My professor said something in class which I am not sure how to prove.
Given a sequence of subspaces $\mathcal{H}_n$ of a Hilbert space $\mathcal{H}$ such that $\mathcal{H}_n\subset\mathcal{H}_{n+1}$. And defining $\mathcal{H}_\infty$ to be the smallest closed subspace that contains $\bigcup_n \mathcal{H}_n$.
$\forall X \in \mathcal{H}$ $\mathcal{P}_n X \to \mathcal{P}_\infty X$
Where $\mathcal{P}_n$ is defined to be the projection in $\mathcal{H}_n$.
He told us that the proof uses the orthogonality of the set $\{\mathcal{P}_1X, (\mathcal{P}_2-\mathcal{P}_1) X,(\mathcal{P}_3-\mathcal{P}_2) X,...\}$ and the fact that $||\sum_{i=1}^\infty(\mathcal{P}_{i+1}-\mathcal{P}_i) X||<\infty$. I have already been able to prove the orthogonality of the set nevertheless I don't know how to show that $||\sum_{i=1}^\infty(\mathcal{P}_{i+1}-\mathcal{P}_i) X||<\infty$.

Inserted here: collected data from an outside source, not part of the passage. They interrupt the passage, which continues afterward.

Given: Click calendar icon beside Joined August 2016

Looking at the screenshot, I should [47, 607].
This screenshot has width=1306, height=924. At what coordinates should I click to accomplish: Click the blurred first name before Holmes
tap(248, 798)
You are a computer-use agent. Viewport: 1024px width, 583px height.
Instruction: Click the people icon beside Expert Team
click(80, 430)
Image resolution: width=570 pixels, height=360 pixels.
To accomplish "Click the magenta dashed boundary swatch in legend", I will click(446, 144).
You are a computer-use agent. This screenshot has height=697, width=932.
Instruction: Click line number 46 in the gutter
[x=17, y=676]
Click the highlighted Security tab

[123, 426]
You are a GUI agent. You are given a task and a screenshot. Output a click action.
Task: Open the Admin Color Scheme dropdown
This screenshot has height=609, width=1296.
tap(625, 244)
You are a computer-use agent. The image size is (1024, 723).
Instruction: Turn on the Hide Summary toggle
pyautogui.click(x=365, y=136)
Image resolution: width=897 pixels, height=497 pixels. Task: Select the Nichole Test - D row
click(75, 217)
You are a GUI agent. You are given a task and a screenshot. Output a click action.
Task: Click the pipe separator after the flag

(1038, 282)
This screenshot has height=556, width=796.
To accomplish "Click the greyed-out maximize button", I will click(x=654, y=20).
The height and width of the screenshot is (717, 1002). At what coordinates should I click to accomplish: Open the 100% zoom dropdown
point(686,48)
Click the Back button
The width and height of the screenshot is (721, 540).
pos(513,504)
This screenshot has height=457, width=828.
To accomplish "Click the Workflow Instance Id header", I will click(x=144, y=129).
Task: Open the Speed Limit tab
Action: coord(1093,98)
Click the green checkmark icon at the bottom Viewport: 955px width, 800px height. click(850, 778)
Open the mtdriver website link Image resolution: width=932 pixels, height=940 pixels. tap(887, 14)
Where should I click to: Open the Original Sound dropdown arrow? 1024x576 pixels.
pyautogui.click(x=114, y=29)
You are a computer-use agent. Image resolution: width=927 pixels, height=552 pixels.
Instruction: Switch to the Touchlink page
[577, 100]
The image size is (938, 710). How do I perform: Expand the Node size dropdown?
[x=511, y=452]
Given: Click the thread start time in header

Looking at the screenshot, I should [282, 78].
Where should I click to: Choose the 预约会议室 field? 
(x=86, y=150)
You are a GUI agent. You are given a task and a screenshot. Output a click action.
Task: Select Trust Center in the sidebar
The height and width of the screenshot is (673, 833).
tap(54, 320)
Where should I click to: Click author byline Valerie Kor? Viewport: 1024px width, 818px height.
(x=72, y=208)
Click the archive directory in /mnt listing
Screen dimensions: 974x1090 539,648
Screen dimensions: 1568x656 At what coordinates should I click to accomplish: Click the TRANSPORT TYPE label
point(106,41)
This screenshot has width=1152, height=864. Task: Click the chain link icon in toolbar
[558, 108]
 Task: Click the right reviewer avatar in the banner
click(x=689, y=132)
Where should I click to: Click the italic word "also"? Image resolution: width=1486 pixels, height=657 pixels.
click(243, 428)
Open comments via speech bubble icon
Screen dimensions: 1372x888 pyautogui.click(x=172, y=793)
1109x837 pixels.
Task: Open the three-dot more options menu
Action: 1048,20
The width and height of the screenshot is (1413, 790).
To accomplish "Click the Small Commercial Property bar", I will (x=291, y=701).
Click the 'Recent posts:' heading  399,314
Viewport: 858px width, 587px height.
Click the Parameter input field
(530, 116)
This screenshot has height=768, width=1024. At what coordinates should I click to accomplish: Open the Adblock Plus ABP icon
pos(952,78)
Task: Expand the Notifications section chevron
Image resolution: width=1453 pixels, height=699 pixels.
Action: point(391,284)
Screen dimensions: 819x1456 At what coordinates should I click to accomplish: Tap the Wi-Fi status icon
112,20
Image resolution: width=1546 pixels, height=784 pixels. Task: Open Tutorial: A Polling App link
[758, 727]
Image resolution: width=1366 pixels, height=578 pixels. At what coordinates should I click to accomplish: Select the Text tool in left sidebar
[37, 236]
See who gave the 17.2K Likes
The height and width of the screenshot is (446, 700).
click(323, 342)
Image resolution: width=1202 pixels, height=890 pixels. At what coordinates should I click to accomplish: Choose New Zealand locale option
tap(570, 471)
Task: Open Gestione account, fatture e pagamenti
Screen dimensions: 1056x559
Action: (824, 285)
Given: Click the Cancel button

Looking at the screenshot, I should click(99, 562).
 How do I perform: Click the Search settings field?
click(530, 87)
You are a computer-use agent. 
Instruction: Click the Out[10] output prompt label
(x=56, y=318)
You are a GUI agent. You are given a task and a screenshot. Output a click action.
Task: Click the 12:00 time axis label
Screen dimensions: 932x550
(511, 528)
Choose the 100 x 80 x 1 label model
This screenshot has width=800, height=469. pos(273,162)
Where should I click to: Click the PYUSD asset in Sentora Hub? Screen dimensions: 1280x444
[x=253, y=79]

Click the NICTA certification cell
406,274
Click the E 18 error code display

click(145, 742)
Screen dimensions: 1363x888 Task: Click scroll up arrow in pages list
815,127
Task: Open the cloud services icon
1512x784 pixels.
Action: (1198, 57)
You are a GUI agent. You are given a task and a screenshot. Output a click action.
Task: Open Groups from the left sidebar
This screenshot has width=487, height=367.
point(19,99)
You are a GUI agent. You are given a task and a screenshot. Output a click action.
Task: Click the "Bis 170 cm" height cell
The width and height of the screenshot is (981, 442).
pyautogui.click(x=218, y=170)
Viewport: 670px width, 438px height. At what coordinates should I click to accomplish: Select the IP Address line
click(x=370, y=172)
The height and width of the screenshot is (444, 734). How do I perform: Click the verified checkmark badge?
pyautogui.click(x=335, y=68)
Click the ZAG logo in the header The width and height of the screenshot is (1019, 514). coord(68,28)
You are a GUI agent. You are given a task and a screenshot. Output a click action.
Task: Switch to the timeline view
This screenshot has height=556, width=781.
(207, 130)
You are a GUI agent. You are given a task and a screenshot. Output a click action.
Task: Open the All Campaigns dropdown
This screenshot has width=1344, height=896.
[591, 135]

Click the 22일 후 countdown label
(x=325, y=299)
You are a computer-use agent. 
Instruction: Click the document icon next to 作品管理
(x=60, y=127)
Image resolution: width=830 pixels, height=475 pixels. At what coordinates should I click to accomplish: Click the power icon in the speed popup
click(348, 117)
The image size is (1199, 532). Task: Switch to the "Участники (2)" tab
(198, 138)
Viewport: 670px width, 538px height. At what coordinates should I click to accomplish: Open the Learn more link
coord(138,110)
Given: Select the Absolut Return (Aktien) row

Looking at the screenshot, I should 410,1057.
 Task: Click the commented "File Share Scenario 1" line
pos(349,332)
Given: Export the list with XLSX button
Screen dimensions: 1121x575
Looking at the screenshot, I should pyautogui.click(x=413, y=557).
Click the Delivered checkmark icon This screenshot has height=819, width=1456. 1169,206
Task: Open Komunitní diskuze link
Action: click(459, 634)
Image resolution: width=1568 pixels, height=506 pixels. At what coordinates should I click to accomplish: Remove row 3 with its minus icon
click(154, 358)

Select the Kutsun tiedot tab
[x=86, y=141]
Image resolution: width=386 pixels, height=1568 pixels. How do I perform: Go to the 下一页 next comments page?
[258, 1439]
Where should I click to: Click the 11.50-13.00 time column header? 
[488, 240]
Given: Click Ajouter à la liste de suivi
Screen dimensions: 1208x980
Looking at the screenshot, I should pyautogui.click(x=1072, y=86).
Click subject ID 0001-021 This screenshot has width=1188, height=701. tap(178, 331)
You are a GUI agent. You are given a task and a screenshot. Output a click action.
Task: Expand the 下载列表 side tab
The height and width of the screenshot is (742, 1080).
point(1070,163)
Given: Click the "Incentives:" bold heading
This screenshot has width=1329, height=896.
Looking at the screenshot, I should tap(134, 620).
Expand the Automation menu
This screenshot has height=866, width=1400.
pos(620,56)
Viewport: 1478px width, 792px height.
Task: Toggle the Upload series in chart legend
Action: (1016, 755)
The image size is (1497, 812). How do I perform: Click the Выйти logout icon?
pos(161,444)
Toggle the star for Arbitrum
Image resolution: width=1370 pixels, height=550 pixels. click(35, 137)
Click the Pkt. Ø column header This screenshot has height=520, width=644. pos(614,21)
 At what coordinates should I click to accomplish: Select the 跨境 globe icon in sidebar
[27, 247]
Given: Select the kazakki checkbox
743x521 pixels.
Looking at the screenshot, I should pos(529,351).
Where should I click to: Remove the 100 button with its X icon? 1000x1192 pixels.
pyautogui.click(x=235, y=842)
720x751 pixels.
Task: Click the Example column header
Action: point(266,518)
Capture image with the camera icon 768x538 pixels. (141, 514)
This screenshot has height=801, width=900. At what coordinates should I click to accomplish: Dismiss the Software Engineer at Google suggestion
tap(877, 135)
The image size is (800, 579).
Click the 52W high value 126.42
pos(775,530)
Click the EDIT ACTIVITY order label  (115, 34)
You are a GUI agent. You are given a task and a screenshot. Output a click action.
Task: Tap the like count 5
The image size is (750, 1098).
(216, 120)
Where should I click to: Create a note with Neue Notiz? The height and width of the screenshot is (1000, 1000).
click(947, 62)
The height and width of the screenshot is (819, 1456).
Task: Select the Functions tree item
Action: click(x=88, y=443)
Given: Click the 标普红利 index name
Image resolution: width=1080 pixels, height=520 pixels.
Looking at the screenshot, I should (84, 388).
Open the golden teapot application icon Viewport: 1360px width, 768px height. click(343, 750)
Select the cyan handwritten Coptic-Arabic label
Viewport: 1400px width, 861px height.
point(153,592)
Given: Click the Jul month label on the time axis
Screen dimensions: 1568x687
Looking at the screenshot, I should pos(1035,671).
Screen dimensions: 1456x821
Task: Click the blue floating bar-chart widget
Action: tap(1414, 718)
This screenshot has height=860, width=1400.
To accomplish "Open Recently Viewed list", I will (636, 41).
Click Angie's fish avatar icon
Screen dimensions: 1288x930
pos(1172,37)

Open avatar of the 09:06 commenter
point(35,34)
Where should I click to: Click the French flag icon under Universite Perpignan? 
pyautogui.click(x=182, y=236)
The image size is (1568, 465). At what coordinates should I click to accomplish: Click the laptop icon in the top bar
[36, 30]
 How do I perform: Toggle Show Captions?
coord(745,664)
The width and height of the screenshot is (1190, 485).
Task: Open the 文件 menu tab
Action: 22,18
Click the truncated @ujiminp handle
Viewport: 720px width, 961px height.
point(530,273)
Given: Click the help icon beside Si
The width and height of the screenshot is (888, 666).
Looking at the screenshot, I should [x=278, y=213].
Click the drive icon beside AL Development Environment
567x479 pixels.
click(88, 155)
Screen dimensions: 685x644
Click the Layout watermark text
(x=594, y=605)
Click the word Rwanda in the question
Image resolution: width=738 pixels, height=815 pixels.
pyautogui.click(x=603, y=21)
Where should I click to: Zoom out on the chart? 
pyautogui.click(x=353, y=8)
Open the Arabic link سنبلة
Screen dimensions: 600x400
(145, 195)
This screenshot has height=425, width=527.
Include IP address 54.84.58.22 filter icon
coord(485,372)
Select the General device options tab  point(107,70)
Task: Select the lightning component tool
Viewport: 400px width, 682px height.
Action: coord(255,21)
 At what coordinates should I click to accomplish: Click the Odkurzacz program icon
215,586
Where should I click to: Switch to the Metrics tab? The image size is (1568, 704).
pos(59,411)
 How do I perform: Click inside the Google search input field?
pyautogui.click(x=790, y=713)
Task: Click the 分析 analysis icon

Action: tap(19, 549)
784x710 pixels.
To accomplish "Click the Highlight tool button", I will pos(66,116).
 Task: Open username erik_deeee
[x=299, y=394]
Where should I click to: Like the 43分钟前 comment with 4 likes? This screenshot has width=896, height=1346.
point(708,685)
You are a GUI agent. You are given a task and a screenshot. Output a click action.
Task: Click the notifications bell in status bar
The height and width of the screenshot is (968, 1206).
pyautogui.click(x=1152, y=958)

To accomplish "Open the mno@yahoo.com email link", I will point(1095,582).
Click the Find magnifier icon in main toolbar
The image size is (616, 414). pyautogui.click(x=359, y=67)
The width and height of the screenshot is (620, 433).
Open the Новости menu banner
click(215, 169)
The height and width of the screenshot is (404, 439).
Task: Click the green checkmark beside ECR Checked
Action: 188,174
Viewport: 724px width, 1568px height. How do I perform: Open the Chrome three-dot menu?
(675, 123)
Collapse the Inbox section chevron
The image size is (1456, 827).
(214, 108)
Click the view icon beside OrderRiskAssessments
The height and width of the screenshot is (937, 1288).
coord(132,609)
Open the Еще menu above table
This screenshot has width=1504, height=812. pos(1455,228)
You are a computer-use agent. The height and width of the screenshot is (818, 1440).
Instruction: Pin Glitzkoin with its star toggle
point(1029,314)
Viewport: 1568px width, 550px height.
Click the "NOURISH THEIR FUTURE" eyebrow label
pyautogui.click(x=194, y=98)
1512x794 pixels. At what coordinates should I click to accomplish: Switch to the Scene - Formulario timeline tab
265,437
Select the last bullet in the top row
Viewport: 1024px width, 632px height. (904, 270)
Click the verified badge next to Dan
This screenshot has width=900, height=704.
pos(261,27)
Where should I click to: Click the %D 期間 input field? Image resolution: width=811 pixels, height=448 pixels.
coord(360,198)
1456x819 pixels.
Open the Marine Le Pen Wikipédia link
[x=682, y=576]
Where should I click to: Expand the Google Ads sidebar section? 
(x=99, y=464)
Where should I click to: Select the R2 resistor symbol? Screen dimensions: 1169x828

Furthermore, I don't see how the two conditions above are useful in the proof.
Stating the goal as $\|\sum_{i=1}^\infty(\mathcal{P}_{i+1}-\mathcal{P}_i) x\|<\infty$ is misleading. If the expression in parentheses makes sense (the sum converges to some vector $y\in \mathcal H$), then of course $\|y\|<\infty$. There are no vectors of infinite norms in a Hilbert space. On the other hand, if the series does not converge, then the norm of what are we talking about?
I guess the hint suggests that one should show $$\sum_{i=1}^\infty \|(\mathcal{P}_{i+1}-\mathcal{P}_i) x\|^2 < \infty \tag1$$ which together with orthogonality indeed implies the convergence of the series $\sum_{i=1}^\infty(\mathcal{P}_{i+1}-\mathcal{P}_i) x$. One can prove (1) by using Pythagorean theorem: $$ x - \mathcal P_1x = (x-\mathcal P_n x) + (\mathcal P_n x - \mathcal P_{n-1}x) + \dots + (\mathcal P_2x-\mathcal P_1x) $$ where all terms of the sum on the right are orthogonal to each other, hence $$ \|x - \mathcal P_1x\|^2 = \|x-\mathcal P_n x\|^2 + \|\mathcal P_n x - \mathcal P_{n-1}x\|^2 + \dots + \|\mathcal P_2x-\mathcal P_1x\|^2 $$ showing that the partial sums of (1) are bounded.
But I don't think the hint is useful. This would be my proof: write $x=y+z$ where $y = \mathcal P_\infty x$ and $z = x - y$. Then $z\perp \mathcal H_\infty$, hence $z\perp \mathcal H_n$ for all $n$, hence $\mathcal P_n z=0$. It remains to prove that $\mathcal P_n y\to y$. Since $\bigcup_n \mathcal H_n$ is dense in $\mathcal H_\infty$, for every $\epsilon>0$ there exist $N$ such that $\operatorname{dist}(y, \mathcal H_N)<\epsilon$. Then for all $n\ge N$ $$ \|y - \mathcal P_ny \| = \operatorname{dist}(y, \mathcal H_n) \le \operatorname{dist}(y, \mathcal H_N) <\epsilon $$ as required by the definition of the limit.